Foreclosures impact all home owners. When a foreclosed property is re-sold at a depressed price, it affects the values of all properties. Consequently, high grade borrowers are experiencing first hand, major declines in their home’s value.

Hold Off or Jump In?

Does it make sense to refinance or buy now or will you be better off waiting. The answer is it depends whether or not you are refinancing or buying a home.

If you are refinancing a home, you may be better off jumping in now. Sure there is a possibility rates will go lower if you wait. After all, the economy seems to be getting worse and the Federal Reserve is recognizing this fact and responding with rate cuts.

But while you wait for rates to go lower, home values are declining dramatically. In northern Fairfield County in Connecticut, we are seeing 10% to 15% declines in value. Value declines of this magnitude can eliminate any potential savings to be gained by waiting for lower rates.

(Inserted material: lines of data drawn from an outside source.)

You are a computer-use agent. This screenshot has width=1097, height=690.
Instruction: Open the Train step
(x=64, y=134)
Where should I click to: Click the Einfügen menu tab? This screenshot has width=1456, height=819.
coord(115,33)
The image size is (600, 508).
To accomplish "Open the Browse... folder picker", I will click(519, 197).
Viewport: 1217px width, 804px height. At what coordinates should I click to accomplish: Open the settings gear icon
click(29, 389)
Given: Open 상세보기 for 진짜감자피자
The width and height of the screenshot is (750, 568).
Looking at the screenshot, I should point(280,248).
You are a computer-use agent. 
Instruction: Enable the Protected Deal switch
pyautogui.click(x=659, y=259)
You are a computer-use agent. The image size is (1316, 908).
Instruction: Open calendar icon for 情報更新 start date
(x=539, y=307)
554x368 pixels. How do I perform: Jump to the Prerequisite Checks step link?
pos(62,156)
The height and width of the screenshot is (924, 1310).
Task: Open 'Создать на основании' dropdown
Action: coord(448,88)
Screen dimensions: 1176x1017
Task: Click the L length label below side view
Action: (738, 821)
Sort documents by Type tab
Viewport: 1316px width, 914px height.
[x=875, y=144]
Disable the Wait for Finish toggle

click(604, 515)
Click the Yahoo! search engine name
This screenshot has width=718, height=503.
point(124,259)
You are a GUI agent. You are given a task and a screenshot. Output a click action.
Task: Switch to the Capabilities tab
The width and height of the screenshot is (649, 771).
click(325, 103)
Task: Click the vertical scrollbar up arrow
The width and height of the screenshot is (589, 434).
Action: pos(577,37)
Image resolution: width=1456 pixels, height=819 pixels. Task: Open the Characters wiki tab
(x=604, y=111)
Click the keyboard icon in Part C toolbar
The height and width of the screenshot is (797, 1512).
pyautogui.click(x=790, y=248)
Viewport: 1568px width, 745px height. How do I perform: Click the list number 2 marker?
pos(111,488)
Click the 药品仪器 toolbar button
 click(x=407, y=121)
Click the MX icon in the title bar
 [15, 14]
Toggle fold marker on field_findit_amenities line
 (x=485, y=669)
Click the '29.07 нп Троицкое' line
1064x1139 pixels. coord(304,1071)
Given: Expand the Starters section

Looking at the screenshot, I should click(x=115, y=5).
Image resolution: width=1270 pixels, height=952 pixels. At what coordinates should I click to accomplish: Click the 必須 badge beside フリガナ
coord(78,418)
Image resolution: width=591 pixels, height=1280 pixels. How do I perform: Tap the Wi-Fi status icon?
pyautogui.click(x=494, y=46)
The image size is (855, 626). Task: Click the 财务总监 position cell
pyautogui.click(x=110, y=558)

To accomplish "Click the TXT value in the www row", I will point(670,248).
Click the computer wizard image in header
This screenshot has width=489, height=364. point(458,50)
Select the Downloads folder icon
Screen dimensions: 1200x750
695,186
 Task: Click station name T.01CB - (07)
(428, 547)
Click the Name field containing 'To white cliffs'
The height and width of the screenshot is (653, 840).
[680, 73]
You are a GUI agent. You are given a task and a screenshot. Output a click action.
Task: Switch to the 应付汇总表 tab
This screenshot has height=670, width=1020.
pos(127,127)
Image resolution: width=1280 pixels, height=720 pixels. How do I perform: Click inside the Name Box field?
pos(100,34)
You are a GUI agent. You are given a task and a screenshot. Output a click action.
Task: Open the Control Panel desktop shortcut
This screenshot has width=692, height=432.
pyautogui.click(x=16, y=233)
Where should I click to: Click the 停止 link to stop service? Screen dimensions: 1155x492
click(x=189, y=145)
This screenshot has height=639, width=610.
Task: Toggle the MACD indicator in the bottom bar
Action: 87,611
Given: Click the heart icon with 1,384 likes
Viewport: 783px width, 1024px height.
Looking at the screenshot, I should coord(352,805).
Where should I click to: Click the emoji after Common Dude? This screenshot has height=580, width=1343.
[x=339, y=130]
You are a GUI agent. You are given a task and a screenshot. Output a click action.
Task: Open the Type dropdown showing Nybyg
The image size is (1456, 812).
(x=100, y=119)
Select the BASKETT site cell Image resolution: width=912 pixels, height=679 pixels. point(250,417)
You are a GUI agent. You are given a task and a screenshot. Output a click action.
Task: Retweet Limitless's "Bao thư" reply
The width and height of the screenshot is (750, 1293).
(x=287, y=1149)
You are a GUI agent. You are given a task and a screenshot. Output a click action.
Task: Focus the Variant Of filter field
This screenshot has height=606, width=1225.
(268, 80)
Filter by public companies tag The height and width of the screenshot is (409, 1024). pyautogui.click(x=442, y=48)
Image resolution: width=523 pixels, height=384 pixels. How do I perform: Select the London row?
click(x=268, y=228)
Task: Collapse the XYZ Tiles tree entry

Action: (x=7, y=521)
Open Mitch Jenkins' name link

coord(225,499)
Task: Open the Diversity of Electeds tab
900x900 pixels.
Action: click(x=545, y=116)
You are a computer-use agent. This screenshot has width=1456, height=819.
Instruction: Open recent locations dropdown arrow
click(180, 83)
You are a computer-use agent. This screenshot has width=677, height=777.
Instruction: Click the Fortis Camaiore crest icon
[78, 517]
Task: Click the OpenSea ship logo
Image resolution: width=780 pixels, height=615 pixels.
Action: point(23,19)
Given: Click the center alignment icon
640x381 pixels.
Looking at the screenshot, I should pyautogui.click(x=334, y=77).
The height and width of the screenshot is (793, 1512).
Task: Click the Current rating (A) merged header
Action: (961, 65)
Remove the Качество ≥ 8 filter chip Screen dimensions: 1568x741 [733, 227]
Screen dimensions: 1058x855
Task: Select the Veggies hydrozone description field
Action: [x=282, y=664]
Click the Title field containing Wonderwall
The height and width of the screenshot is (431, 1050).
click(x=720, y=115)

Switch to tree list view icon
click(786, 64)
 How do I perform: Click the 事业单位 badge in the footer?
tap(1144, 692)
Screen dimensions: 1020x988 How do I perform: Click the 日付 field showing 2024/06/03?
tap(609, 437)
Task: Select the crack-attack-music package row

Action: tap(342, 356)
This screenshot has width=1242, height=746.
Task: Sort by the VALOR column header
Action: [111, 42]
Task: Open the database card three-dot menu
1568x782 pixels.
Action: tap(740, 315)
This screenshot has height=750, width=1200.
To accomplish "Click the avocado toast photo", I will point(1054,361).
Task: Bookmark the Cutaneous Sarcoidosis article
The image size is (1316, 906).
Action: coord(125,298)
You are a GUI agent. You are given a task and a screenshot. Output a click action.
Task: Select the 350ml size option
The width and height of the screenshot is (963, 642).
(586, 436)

How so? In addition to credit grade and the type of income and asset documentation available, loan to value can have a significant impact on the rate you get on your mortgage. Loan to value is the ratio of your loan amount to the appraised value of your home. The closer you get to 100% loan to value, the worse your financing terms will be.

So while waiting for lower rates, if your home’s value is declining precipitously, you can easily negate the effects of lower rates by increasing your loan to value ratio. Based on this premise and the fact that currently rates are within a point of their all time lows (conventional 30, 20 and 15 year fixed rates), now is the time to refinance. This is especially true in light of what is happening to home values.

If on the other hand, you are a home buyer, by all means take your time. As stated previously, home values are declining so the longer one waits the better deal to be had. Furthermore, there is no bottom in real estate prices anywhere on the horizon.

Foreclosures are expected to at least continue on their current record pace and some say they may accelerate. I believe they will accelerate before the market gets any sound footing. I say this because there are trillions of dollars in adjustable rate mortgages out there getting ready to adjust upwards. This will make homes more unaffordable for people already struggling with their payments.

Many of these people bought their homes with very little or no down payments. These people won’t be able to refinance because the amounts they owe will be greater than value of the home due to severe price declines. They will need to tough it out or be foreclosed upon which will put even more downward pressure on home values.

It was also stated earlier that rates are declining. As the economy slows, which it will due the strain the housing market is putting on it, rates should continue to decline. This means not only will buyers get better prices by waiting but they should also have very good rates available to them when they seek purchase financing.

So if you are a homeowner and are considering refinancing, do it now. If you are considering buying a home, there is no sense of urgency to jump in from a price and interest rate perspective. For the time being, the longer you wait the better it gets.

If you are a homeowner looking to trade up or down, the current environment applies to you on both the sell side and the buy side. Meaning that while you will get less for your current home, you can expect to pay less for your next home. For people in this situation, there really is no need to rush or to wait.